Dev Dines

Personal information
- Full name: Devitt Whitton Dines
- Born: 20 April 1930 Newcastle, New South Wales, Australia
- Died: 2 March 2018 (aged 87) Tamworth, New South Wales

Playing information
- Position: Five-eighth
Club
| Years | Team | Pld | T | G | FG | P |
| 1950–57 | Western Suburbs | 58 | 24 | 10 | 0 | 92 |
- Source:

= Dev Dines =

Australian rugby league footballer (1930-2018)
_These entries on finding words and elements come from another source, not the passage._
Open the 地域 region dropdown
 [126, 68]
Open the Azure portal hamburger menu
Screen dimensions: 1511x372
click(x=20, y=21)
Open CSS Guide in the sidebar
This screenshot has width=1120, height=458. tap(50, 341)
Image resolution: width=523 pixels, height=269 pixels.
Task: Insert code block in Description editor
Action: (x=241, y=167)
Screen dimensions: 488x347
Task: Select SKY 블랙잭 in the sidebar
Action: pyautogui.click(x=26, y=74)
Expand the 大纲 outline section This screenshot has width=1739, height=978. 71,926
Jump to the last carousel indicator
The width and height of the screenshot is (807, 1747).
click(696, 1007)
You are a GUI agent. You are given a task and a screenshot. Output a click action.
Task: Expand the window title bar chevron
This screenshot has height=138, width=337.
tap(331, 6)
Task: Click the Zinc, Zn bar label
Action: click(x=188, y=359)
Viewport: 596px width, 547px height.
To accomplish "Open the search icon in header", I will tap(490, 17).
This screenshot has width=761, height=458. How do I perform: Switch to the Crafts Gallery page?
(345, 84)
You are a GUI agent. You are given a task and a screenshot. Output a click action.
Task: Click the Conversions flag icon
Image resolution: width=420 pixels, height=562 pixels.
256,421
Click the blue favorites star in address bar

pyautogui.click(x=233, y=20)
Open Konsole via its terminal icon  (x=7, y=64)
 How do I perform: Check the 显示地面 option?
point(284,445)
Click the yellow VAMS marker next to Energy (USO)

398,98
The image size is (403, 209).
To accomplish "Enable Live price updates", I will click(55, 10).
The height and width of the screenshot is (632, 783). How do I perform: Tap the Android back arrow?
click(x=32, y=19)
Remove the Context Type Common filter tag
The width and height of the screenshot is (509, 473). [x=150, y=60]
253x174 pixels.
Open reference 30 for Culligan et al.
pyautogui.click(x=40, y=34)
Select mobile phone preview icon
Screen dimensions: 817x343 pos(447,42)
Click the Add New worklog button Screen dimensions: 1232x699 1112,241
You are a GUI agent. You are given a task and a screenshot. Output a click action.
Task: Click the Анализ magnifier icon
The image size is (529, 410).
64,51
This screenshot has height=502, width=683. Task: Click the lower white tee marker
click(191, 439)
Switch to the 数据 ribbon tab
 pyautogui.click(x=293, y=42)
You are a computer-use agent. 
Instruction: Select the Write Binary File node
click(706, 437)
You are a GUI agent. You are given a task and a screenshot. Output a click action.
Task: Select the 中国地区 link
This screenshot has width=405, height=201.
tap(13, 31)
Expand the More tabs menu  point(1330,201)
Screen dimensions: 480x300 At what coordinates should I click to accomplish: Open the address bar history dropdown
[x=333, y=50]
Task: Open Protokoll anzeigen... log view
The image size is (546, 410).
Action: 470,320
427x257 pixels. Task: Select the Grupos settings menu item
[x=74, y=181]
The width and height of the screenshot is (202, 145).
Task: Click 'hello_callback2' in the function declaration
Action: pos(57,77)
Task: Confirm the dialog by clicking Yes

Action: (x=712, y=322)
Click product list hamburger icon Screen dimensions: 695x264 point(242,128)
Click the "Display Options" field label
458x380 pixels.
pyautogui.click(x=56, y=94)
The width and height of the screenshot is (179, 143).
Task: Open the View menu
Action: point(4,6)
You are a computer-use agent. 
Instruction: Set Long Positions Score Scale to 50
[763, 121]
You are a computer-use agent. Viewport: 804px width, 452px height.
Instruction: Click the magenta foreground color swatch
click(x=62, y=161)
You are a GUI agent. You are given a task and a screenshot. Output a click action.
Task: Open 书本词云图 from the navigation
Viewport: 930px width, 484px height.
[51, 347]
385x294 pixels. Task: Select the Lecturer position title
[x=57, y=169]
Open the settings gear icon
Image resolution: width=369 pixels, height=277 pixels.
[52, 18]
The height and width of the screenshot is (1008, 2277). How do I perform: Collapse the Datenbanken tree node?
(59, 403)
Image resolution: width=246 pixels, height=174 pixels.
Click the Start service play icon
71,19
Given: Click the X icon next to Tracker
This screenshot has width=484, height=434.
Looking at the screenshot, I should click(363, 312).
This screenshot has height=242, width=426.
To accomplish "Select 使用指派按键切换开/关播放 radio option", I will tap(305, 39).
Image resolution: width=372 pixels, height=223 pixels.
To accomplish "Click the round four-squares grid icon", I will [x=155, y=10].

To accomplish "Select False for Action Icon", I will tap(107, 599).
Devitt Whitton 'Dev' Dines (1930–2018) was an Australian rugby league footballer who played in the 1950s.

==Playing career==
Dines was a five-eighth for Western Suburbs between 1950-1951, late 1952, 1953-1957. He had transferred to Mareeba, Queensland as a player in 1952 before being sensationally recalled to Western Suburbs, in a bid to help the club win the 1952 Grand Final as two of their best players, Keith Holman and Frank Stanmore were away on the 1952/53 Kangaroo tour.

Dines scored a try in the 1952 Grand Final side that won the premiership. Dines stayed with Western Suburbs for a few more years before retiring. In total, Dines made 58 appearances for Wests.

Dines was a co-founder and Life Member of the Canley Vale Junior Rugby League Football Club.
He died in Tamworth, New South Wales on 2 March 2018 aged 90.